An ad hoc study committee composed of approximately 12 members will be appointed by the Chairman of the NRC to develop the study and to write the report. The areas of expertise required for the committee include: research policy; information policy; data center management; data curation; data analytics and mining; information technology; library and information sciences; higher education policy;digital preservation and archival sciences; metadataand controlled vocabulary development; information security; and computer/data forensics. The factors to be considered in the composition of the committee in addition to the relevant areas of expertise include geographic distribution, age, and underrepresented groups and minorities. Nominations to the committee will be sought from a number of sources. Nominees will include individuals with the range of expertise and perspectives on the issues to be included in the study.

The committee will hold four meetings, including a major three-day public workshop in 2012. The study process will include extensive coordination with the relevant units at the National Academies, and with several collaborating external organizations, as discussed further below.

The first meeting of the study committee will be focused on a review of the research performed to date and on the planning of the subsequent activities and schedule for the study. The study committee will meet with the sponsors of the study and with other invited experts to identify the main issues and review the study plan. The study committee will also develop the plans for the workshop; develop a questionnaire for the gathering of relevant information from experts in the field; review plans for a web presence and outreach strategy; and will discuss the focus of several commissioned background papers on the issues identified in the task statement that will be prepared by experts prior to the workshop. Preliminary plans for the questionnaire are to base it on the task statement and more specific questions outlined above, and to disseminate it to the major stakeholders within the ambit of the study, including managers at the sponsor organizations, university department heads, representatives of relevant non-governmental organizations, and selected policymakers, among others.

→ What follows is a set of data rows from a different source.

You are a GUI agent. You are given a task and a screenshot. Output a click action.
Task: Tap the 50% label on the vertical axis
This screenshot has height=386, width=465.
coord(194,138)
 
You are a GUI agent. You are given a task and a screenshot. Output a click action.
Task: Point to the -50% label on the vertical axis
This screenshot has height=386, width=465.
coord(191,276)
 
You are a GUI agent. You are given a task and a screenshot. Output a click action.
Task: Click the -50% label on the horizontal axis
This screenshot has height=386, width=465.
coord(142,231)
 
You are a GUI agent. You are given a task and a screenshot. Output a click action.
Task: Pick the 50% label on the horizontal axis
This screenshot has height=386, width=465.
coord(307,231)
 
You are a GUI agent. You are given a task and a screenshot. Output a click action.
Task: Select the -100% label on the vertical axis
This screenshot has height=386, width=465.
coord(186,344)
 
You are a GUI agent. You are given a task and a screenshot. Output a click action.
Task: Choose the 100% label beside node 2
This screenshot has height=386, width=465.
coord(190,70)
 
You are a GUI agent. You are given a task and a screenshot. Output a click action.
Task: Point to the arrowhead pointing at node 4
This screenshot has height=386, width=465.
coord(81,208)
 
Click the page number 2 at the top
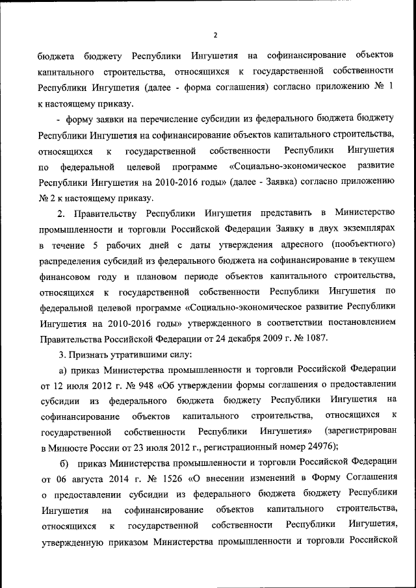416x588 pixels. (215, 34)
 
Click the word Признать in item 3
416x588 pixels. (88, 354)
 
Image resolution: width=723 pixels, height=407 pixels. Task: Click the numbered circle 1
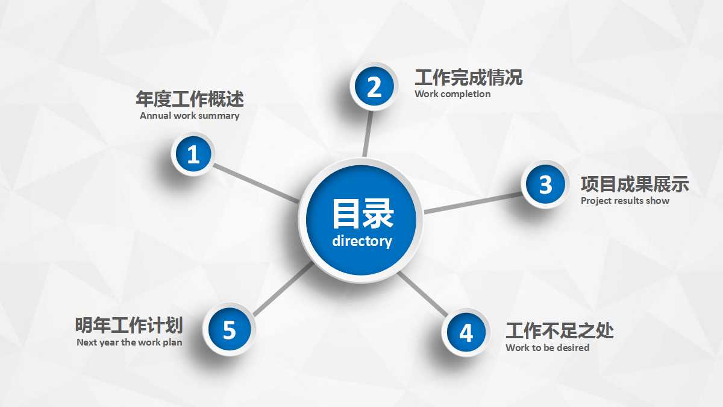pos(193,155)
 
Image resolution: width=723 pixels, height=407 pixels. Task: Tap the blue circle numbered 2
pos(374,87)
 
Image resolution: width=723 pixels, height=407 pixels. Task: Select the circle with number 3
pos(545,185)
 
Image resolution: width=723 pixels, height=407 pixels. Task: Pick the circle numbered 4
pos(466,332)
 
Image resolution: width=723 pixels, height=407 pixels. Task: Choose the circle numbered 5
pos(229,330)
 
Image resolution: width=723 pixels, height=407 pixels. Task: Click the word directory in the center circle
pos(362,241)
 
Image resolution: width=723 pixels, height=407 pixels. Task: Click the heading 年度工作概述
pos(190,99)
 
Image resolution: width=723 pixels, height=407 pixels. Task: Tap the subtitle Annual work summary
pos(190,116)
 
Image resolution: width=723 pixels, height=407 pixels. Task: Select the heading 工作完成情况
pos(468,78)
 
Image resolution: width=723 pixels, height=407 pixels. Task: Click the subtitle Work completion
pos(452,94)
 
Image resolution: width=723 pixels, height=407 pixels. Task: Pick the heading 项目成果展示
pos(634,185)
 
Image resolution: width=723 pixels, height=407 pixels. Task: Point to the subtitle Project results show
pos(625,201)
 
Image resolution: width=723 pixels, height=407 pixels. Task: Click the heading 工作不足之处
pos(559,331)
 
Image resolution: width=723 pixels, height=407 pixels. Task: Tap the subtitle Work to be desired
pos(547,348)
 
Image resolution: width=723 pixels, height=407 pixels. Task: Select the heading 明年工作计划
pos(129,326)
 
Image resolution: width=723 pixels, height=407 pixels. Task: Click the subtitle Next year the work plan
pos(129,342)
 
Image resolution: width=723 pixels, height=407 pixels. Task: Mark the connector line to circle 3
pos(473,203)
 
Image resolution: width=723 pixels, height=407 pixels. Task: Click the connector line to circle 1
pos(256,183)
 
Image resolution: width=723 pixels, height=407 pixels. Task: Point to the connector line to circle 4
pos(423,294)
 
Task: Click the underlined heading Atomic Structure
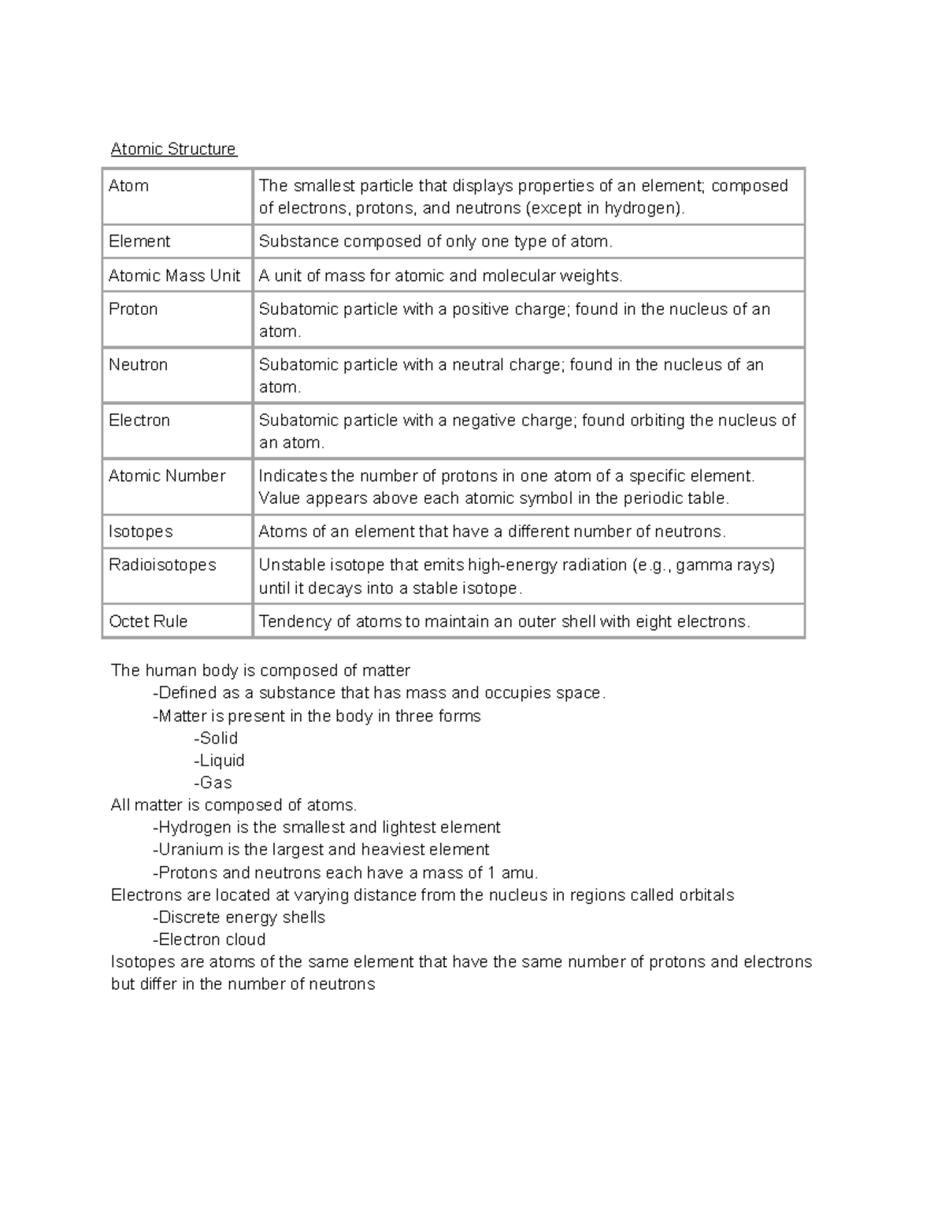[x=173, y=149]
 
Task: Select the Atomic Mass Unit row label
[x=174, y=276]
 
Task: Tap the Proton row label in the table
[x=133, y=309]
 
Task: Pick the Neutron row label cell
[x=138, y=365]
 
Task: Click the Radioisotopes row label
[x=162, y=565]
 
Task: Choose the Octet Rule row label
[x=148, y=621]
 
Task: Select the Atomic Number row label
[x=167, y=476]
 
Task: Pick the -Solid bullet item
[x=216, y=738]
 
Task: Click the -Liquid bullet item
[x=219, y=760]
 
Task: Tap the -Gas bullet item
[x=213, y=782]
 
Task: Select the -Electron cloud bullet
[x=209, y=939]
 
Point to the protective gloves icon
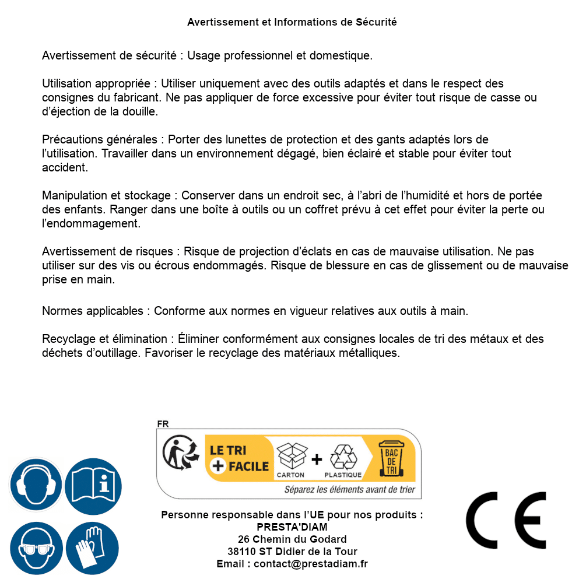point(93,549)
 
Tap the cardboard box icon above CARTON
point(291,456)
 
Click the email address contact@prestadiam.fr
point(311,564)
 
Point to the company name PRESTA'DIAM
point(292,527)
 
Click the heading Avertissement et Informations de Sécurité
point(292,22)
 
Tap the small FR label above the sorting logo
point(163,424)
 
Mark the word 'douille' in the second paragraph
point(138,111)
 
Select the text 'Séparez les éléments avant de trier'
point(349,490)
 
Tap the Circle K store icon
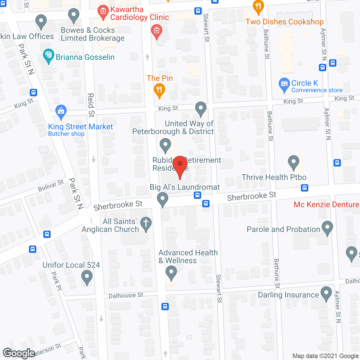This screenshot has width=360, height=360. click(284, 84)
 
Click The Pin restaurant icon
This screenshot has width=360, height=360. click(159, 90)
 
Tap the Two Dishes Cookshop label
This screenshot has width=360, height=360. click(284, 22)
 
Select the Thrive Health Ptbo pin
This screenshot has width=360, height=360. click(294, 162)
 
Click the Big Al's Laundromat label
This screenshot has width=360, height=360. click(185, 187)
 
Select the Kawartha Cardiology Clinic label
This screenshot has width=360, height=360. click(140, 13)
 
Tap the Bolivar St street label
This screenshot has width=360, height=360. click(51, 186)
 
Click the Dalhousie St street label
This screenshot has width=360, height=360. click(126, 295)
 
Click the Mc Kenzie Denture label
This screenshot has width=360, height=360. click(326, 204)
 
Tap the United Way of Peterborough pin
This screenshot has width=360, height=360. click(201, 108)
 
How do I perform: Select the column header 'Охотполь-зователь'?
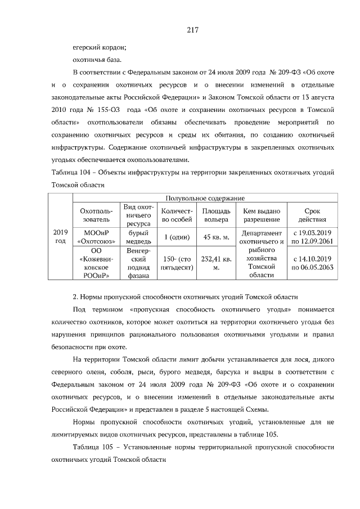coord(96,215)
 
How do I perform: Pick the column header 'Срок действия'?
coord(312,215)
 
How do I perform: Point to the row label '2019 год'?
coord(60,237)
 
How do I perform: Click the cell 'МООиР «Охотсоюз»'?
coord(96,237)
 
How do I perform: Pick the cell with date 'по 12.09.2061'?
coord(312,241)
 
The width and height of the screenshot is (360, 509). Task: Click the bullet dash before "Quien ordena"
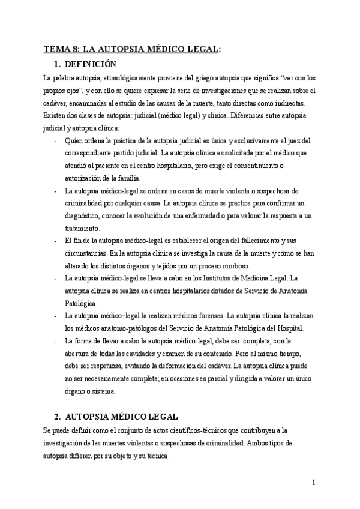[55, 141]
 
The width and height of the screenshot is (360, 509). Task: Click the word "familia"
[127, 178]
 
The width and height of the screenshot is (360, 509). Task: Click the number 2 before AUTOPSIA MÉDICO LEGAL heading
[57, 416]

The second meeting of the study committee will be held in conjunction with the workshop in Washington, DC. This workshop will bring together managers from the library and informatics agencies, university administrators, researchers, data and information managers and curators, workforce demographic experts, and information policy experts to discuss and develop elements of the strategy. The collaborating organizations will assist in identifying the workshop objectives, establishing an agenda for the meeting, and suggesting expert invitees. The study committee will meet for one additional day following the workshop, to discuss the results of the workshop, and to plan the final writing of the study report. The presentations from the workshop will be available on the BRDI website, with links from the other collaborating organizations as appropriate.

The third and fourth meetings will be held several months after the workshop to integrate and write elements of the report and to develop consensus conclusions and recommendations, based in large part on the results of the workshop, staff research, and the background papers. Much of the report writing and related discussions will be undertaken by committee members and staff prior to each of these meetings. Final preparation of the report will be completed as soon as possible after the final meeting. It will then be submitted for report review and for simultaneous editing.

The report will be reviewed and published pursuant to the procedures of the National Academies. The study results will be discussed and disseminated broadly with the sponsors and relevant stakeholder groups, particularly from the government and university library and information sciences community, universities, professional societies, non-governmental and private-sector organizations, and the media.